> Goal of the exercise: Find "Switch to the Images tab" in the records that follow; print that line and each subsequent line through the last one, verbatim and with nothing added.

> Records:
--------------------

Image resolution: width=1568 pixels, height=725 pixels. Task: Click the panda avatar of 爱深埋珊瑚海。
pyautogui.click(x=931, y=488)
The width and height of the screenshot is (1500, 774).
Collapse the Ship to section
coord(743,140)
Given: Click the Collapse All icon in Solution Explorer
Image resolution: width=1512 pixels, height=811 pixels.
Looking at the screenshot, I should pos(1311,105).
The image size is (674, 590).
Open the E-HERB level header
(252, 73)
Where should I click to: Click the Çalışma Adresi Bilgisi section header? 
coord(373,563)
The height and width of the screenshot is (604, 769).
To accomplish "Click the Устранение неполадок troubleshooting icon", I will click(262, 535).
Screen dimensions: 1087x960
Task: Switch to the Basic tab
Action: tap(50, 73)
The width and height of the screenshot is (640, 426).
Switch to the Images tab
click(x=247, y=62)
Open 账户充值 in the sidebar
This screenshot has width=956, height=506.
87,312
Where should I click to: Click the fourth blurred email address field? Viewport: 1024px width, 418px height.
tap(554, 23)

--------------------

> Solution to the problem:
Switch to the Images tab
click(x=247, y=62)
Open 账户充值 in the sidebar
This screenshot has width=956, height=506.
87,312
Where should I click to: Click the fourth blurred email address field? Viewport: 1024px width, 418px height.
tap(554, 23)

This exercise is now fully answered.